At some point after the moment of conception a potential difference arises between cells. As cells continue to divide, form and specialise some are physically proximal to each other and others are separate. We might say they are networked. In some sense we can refer to a specific network as an organ, whether it is the heart, liver or brain, etc.

 

As a new born we can’t do much. We are reliant on a parental figure for our survival. We happily recognise the distinctions between our stages are life. We don’t think of babies as young adults; we refer to infants, children, adolescents, adults and pensioners as people progress through their life span.

 

Each stage though has in common the experience of life.

 

From some moment after conception to the point of our death differences in the potential of cells in our brain cause electrical signals to zip and ping around and jump across gaps between them.

 

This is not a complex process, just as a ball rolls down a hill or water drains away from an unplugged sink, impulses flow within the network of our brain.

 

As we experience the environment, information transduced into signals flows through our brain.

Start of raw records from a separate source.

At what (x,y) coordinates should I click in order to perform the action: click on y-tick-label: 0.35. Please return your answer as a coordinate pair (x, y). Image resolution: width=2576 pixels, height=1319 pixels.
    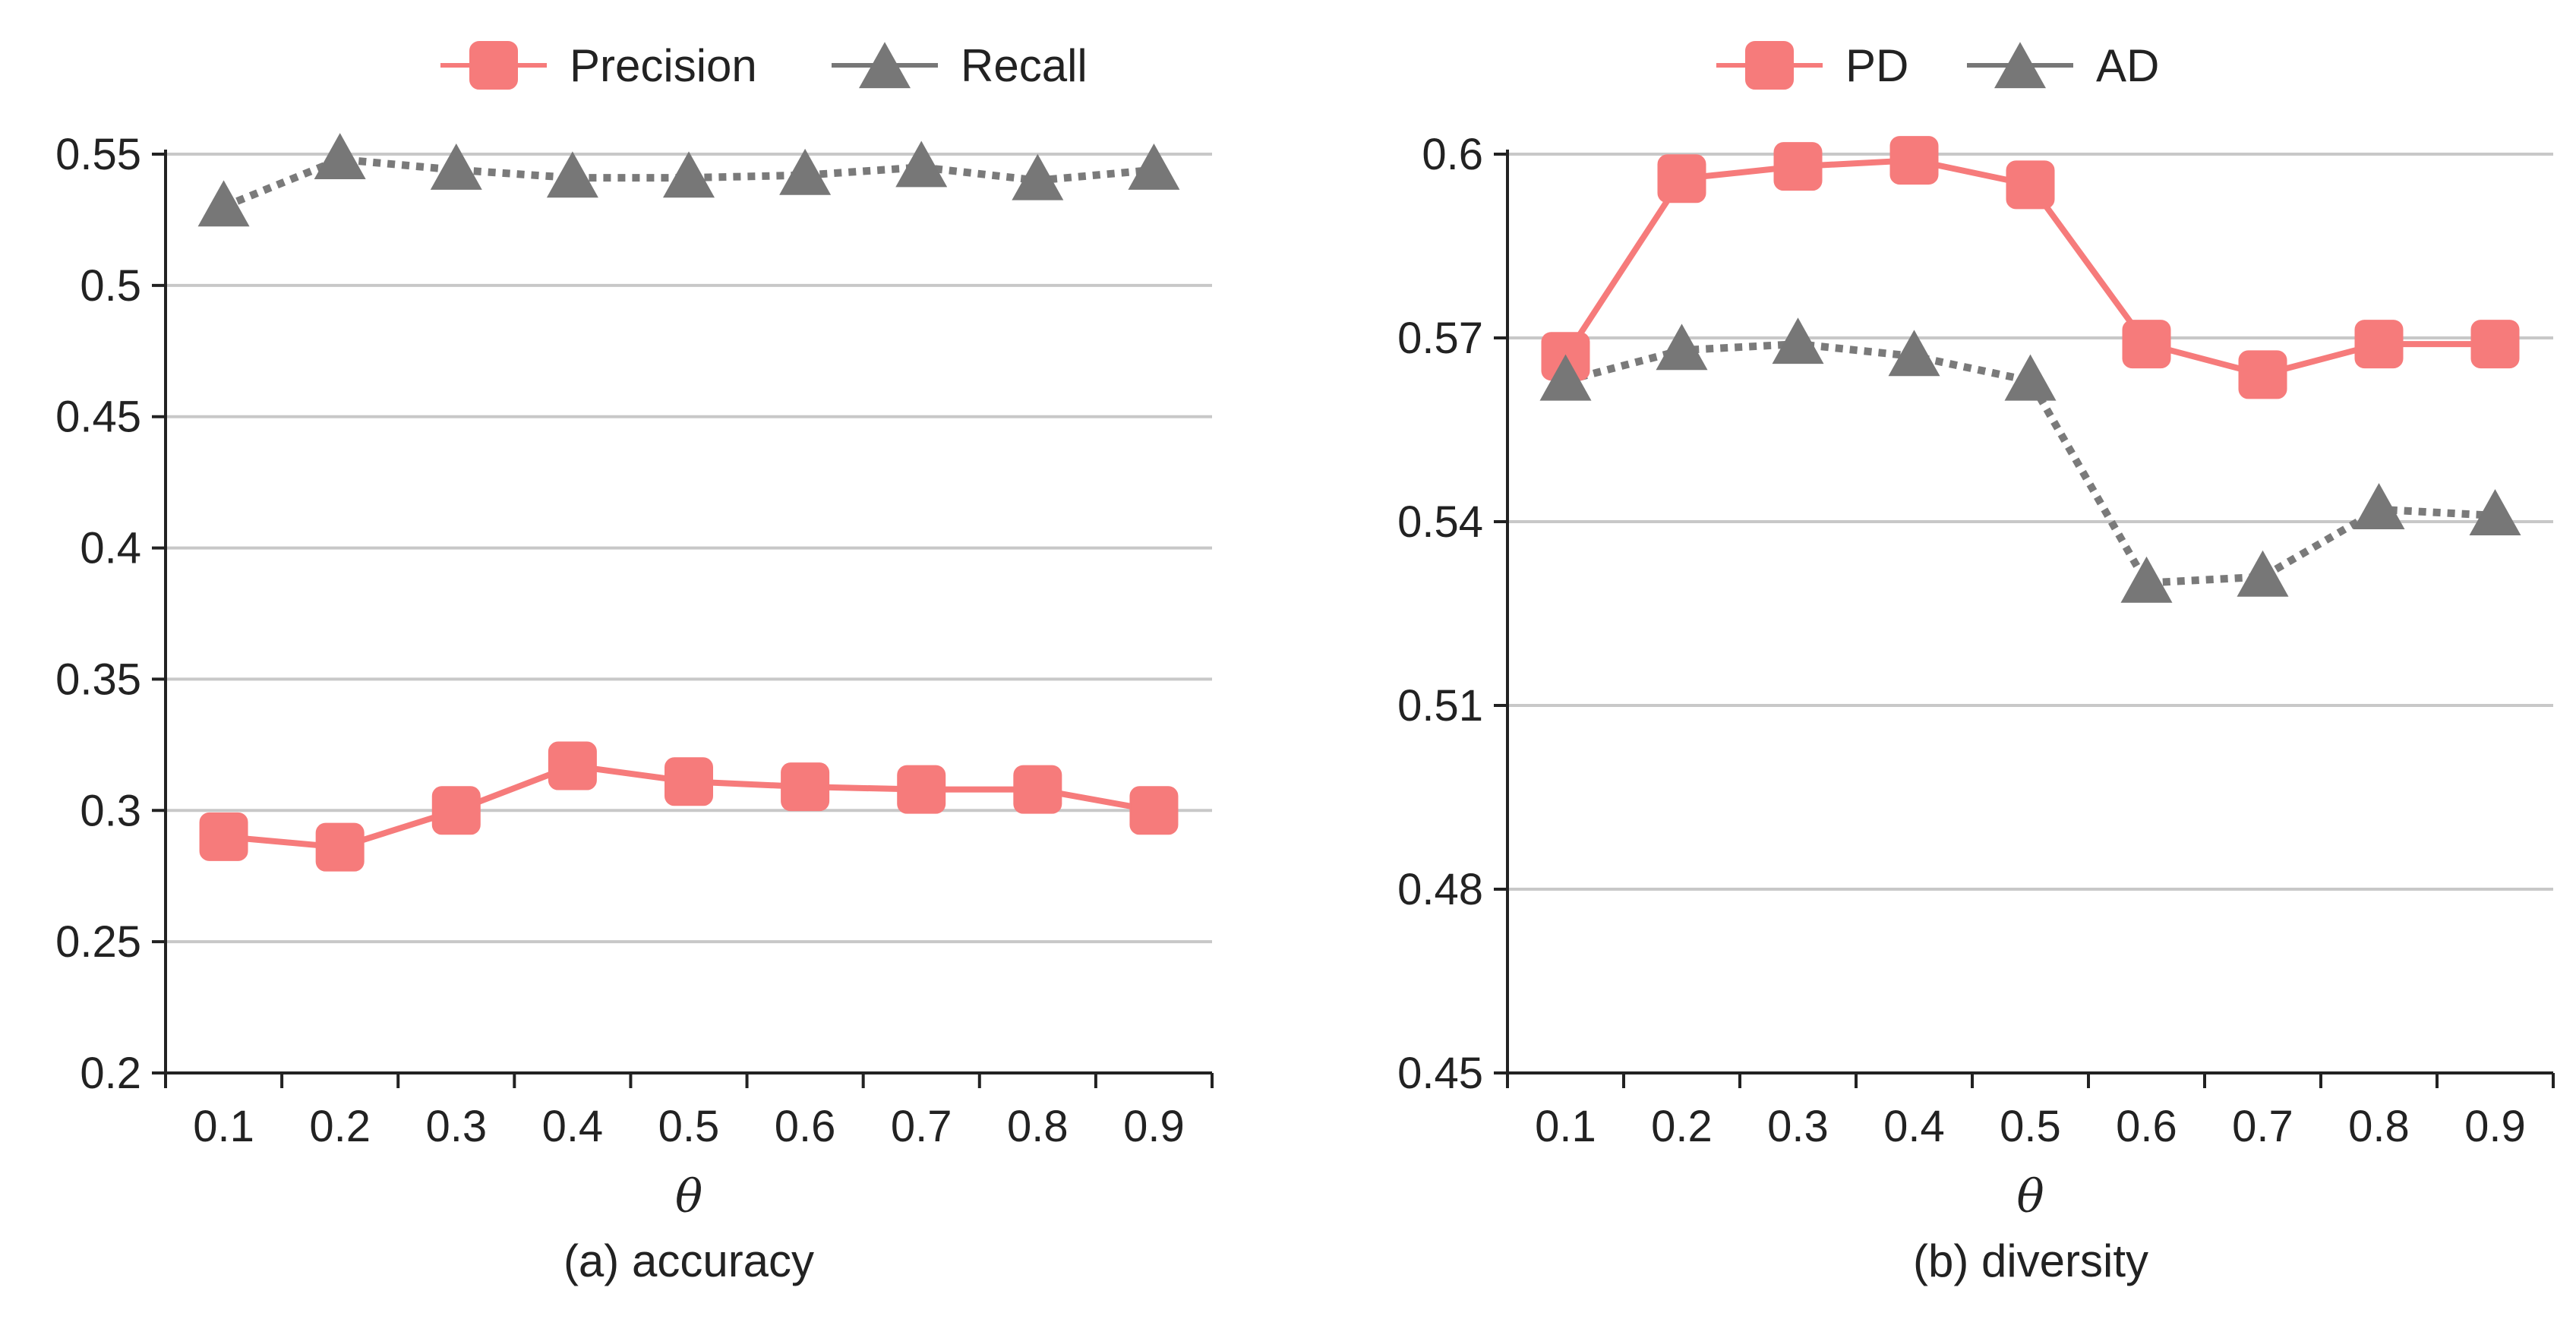
    Looking at the image, I should click on (98, 680).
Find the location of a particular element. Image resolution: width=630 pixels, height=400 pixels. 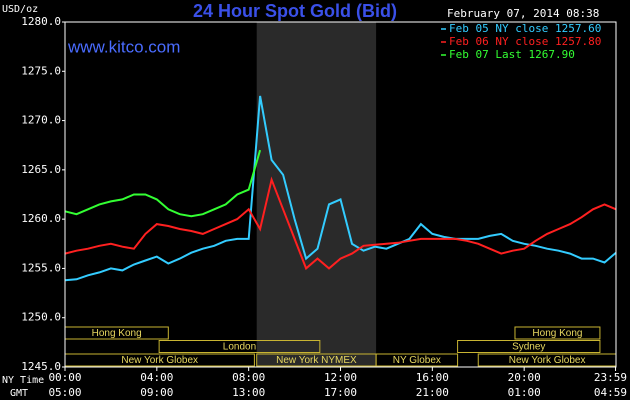

y-tick-label: 1250.0 is located at coordinates (41, 318).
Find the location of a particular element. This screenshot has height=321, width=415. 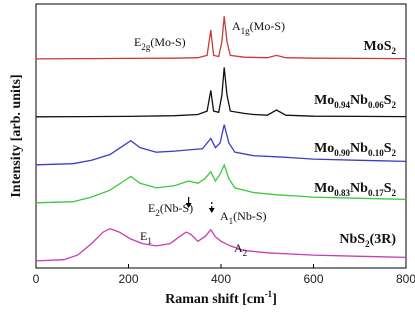

series-label-part: 0.06 is located at coordinates (376, 105).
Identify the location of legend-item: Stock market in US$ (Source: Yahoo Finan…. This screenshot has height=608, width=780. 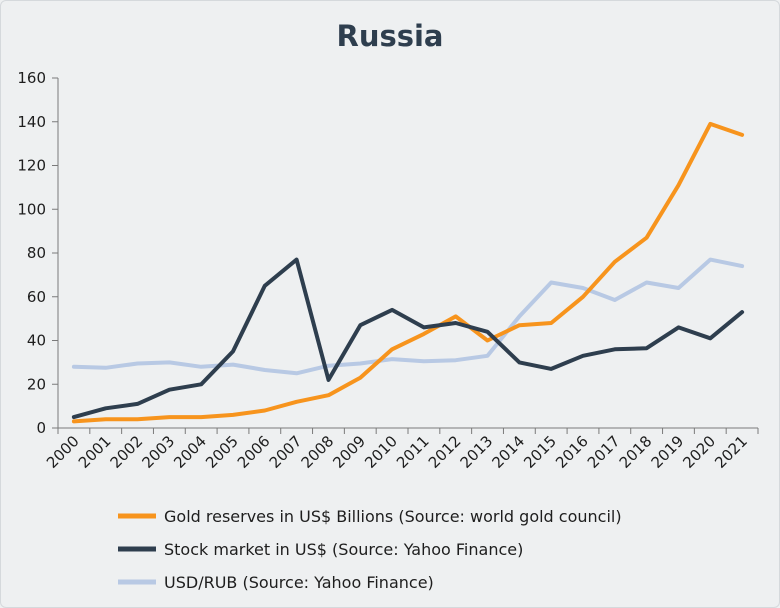
(320, 550).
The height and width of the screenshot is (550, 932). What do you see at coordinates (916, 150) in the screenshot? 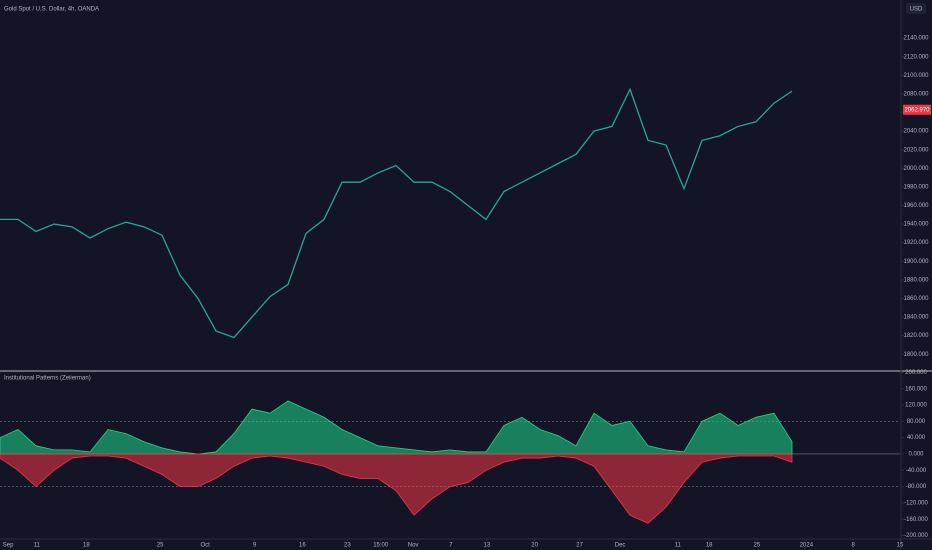
I see `y-tick-label: 2020.000` at bounding box center [916, 150].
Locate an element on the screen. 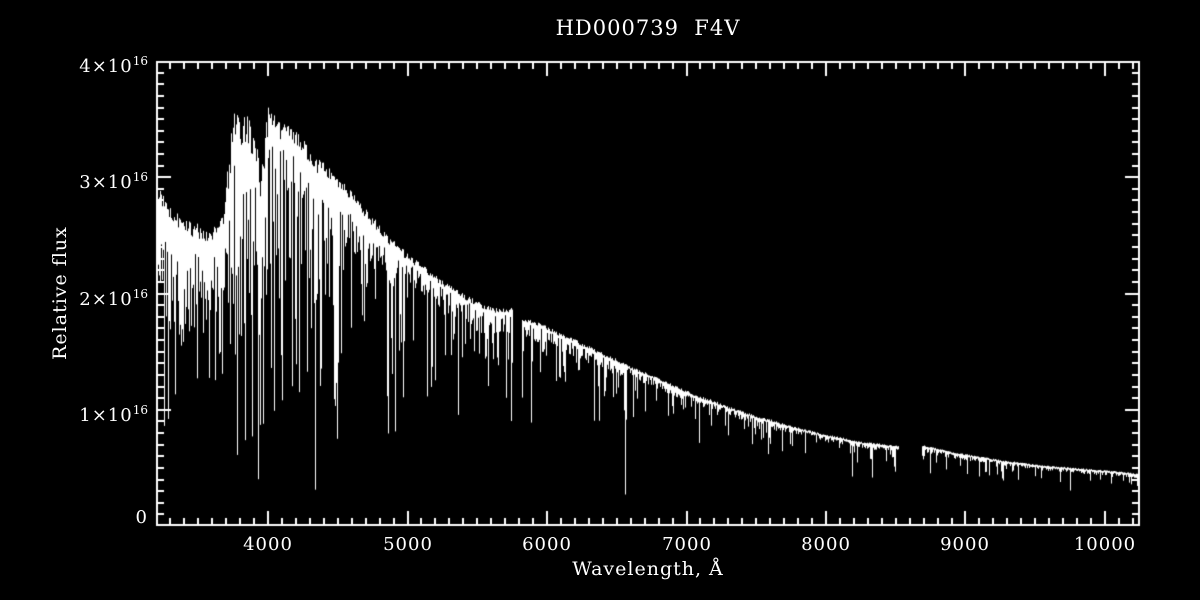 The width and height of the screenshot is (1200, 600). x-tick-label: 4000 is located at coordinates (268, 544).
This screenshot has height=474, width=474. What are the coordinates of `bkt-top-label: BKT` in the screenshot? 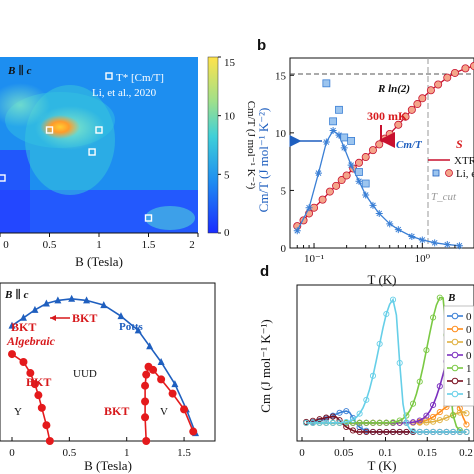 It's located at (24, 327).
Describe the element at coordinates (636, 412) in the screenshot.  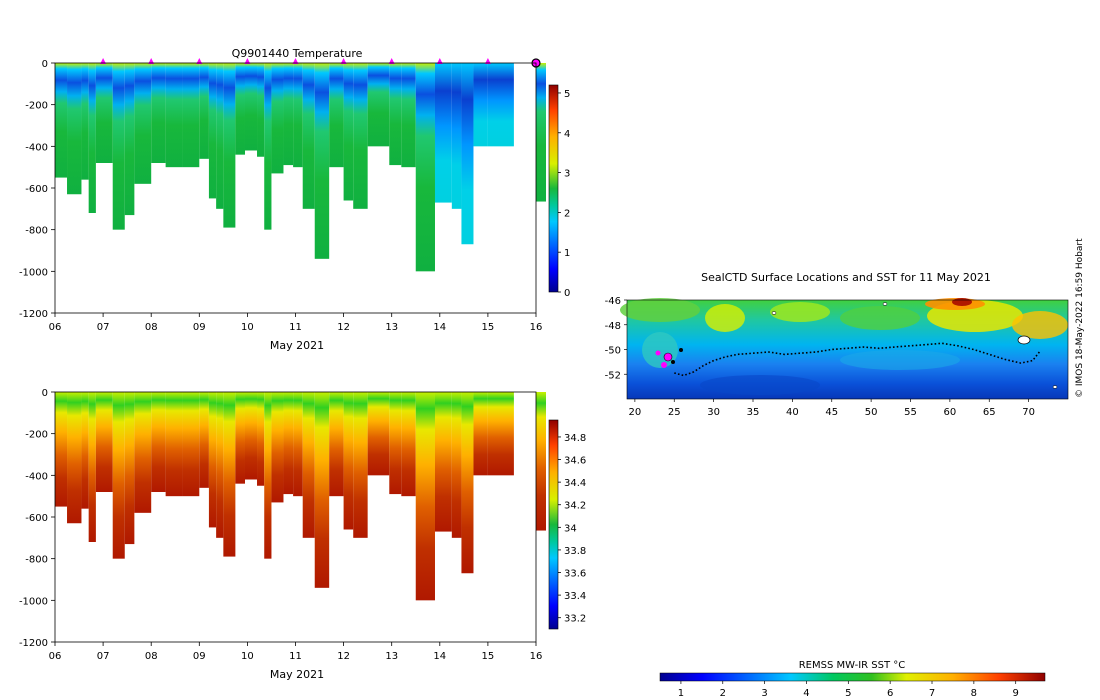
I see `map-x-tick-label: 20` at that location.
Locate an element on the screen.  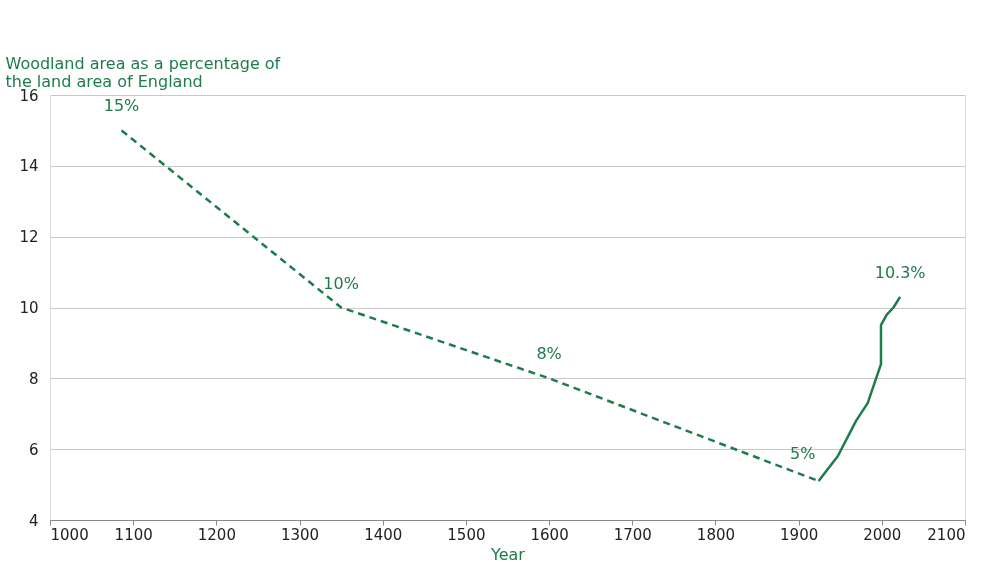
y-tick-label: 8 is located at coordinates (34, 378).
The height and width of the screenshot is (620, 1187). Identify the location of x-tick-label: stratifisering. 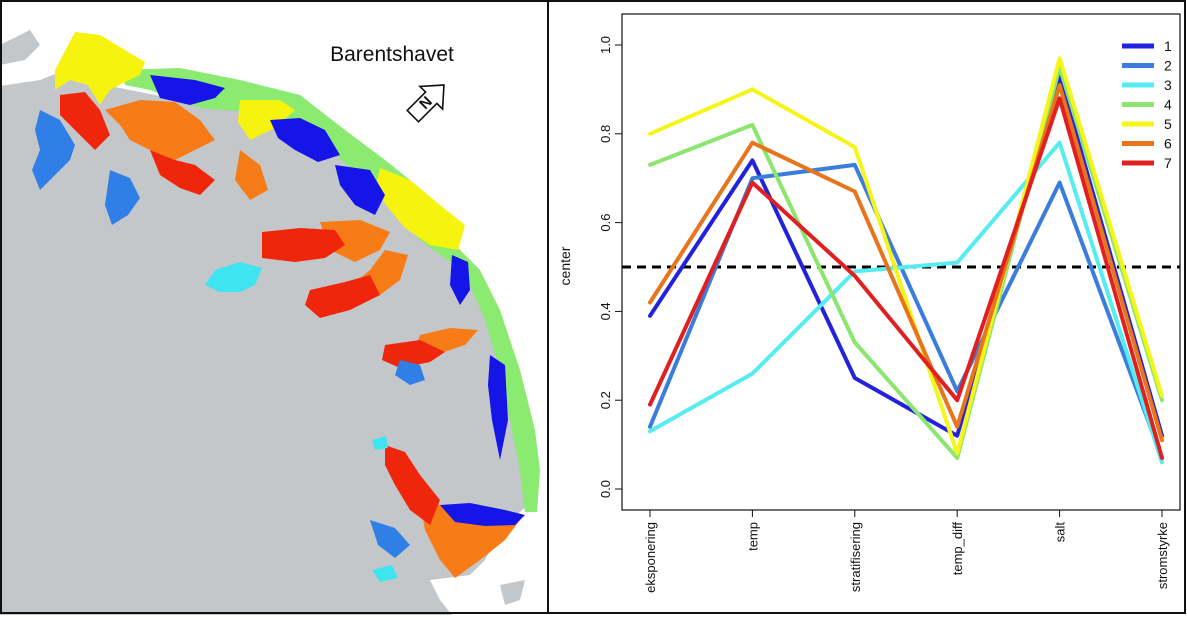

Repeated experience causes adaptation. Familiarity of experience creates learning. Like a river carving its path through the landscape the cells with out brain look to connect through the path of least potential.

 

As we try, practice, fail, repeat and succeed the plasticity of our brains knot and tangle like wires twisting left-over-right or right-over-left as we gain the experience of the environment that marks our change from child to adult.

 

Looking back we wonder how we got here? How a virtuoso plays a violin or how we can drive a car?

 

It looks too complicated for us to untangle but somehow within the kabelsalat of our brain there is a path that allows a signal to come from the environment and our response to it to be effected.